> _Records from a dataset_:
********************

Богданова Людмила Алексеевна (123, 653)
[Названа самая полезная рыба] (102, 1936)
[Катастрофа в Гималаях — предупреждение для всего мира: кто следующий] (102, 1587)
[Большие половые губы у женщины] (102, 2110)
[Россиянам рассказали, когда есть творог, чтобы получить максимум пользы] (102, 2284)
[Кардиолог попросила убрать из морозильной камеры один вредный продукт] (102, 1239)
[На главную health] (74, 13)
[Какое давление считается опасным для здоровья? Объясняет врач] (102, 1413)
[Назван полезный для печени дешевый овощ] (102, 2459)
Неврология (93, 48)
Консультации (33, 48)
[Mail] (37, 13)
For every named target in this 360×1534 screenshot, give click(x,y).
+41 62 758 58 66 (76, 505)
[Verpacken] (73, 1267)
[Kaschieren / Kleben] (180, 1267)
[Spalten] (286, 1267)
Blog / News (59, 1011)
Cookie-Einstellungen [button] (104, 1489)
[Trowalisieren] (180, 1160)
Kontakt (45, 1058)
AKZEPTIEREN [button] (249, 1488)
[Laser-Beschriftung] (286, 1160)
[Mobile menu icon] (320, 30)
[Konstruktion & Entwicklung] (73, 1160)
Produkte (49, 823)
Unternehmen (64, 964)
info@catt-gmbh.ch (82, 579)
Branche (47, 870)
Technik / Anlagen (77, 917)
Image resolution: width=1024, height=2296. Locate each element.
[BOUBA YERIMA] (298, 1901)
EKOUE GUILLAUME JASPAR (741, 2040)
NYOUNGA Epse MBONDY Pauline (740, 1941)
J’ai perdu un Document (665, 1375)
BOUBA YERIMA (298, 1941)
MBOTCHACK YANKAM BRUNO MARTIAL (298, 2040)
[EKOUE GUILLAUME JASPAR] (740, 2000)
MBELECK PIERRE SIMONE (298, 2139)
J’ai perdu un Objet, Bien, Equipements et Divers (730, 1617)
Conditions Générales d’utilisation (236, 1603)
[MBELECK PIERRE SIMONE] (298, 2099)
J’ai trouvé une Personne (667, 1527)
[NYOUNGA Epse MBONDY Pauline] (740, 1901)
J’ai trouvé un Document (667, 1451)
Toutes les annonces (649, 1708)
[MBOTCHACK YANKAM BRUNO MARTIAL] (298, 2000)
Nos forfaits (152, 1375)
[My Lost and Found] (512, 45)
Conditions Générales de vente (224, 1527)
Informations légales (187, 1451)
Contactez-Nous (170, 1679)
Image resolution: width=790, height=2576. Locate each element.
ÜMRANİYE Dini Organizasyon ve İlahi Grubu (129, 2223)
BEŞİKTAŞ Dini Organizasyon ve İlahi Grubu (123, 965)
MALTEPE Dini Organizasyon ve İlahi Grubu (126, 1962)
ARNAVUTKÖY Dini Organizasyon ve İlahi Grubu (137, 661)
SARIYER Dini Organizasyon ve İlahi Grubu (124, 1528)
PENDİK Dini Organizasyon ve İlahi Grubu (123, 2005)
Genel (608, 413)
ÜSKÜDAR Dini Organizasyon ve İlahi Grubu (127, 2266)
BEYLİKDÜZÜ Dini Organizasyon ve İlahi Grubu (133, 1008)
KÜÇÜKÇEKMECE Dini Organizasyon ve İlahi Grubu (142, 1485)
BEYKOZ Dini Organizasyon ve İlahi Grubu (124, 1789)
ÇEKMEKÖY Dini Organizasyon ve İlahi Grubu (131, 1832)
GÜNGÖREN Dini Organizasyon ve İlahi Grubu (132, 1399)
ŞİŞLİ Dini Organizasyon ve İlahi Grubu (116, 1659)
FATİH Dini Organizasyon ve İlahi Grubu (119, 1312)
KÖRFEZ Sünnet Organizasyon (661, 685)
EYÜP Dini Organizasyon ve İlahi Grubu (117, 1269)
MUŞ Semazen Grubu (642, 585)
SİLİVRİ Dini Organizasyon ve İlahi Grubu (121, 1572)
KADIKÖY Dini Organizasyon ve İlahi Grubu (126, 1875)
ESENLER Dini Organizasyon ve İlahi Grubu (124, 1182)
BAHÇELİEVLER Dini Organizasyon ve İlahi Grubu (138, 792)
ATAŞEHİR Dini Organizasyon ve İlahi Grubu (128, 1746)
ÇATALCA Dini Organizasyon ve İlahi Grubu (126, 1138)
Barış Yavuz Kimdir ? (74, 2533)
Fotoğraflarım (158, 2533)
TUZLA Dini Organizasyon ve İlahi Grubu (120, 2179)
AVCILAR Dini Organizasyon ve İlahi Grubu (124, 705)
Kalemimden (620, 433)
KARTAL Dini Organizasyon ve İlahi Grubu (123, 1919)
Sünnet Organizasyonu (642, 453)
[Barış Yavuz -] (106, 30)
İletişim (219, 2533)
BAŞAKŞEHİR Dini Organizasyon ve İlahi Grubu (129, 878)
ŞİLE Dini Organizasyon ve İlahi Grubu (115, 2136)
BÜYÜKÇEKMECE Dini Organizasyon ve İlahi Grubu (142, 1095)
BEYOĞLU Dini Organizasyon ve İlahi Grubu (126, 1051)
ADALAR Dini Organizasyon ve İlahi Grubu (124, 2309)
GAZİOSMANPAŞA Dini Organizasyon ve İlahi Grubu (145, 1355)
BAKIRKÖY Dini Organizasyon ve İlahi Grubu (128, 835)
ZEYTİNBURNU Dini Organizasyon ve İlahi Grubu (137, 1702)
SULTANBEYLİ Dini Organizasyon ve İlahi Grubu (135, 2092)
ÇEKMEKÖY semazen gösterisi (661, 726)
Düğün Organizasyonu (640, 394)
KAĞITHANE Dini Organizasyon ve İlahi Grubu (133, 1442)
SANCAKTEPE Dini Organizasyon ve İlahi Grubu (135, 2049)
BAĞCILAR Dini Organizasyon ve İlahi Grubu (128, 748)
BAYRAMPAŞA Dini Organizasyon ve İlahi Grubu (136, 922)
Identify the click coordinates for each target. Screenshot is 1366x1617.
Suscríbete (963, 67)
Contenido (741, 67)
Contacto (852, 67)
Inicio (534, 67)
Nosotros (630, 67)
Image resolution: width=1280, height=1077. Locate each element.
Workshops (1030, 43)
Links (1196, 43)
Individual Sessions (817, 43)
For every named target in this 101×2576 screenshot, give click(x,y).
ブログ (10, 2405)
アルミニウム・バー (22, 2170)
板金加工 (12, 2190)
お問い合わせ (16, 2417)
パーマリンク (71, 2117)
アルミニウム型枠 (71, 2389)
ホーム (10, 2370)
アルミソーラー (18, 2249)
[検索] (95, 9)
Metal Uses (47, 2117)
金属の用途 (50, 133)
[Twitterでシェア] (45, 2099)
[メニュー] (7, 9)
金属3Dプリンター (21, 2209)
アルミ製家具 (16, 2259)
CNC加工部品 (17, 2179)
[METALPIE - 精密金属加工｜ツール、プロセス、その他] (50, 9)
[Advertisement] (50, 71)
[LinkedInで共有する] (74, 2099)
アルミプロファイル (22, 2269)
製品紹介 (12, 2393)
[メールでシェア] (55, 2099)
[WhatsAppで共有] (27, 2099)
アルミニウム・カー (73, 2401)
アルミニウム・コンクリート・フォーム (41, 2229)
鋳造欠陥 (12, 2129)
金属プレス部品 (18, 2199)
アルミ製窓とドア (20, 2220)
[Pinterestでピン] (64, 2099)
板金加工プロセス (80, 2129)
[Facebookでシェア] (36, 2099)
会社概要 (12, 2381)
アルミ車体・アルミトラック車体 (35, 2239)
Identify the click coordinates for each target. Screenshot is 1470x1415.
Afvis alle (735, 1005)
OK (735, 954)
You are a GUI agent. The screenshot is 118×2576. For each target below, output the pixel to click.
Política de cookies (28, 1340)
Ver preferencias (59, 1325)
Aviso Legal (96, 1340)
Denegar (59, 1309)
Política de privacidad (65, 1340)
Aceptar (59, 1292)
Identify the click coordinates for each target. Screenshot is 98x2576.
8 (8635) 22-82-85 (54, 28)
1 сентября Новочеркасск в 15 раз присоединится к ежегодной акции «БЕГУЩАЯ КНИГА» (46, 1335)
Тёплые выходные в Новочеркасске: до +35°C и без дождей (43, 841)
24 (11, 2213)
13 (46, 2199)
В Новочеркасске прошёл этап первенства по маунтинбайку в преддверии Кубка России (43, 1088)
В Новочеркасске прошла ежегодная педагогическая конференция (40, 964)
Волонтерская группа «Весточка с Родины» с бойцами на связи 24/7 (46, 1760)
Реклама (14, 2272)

********************

Lines holding the word "width" are the answer; copy each one from the records above.

Image resolution: width=1024, height=2296. Locate each element.
Image resolution: width=790, height=2576. Locate each element.
Image resolution: width=1280, height=1077. Locate each element.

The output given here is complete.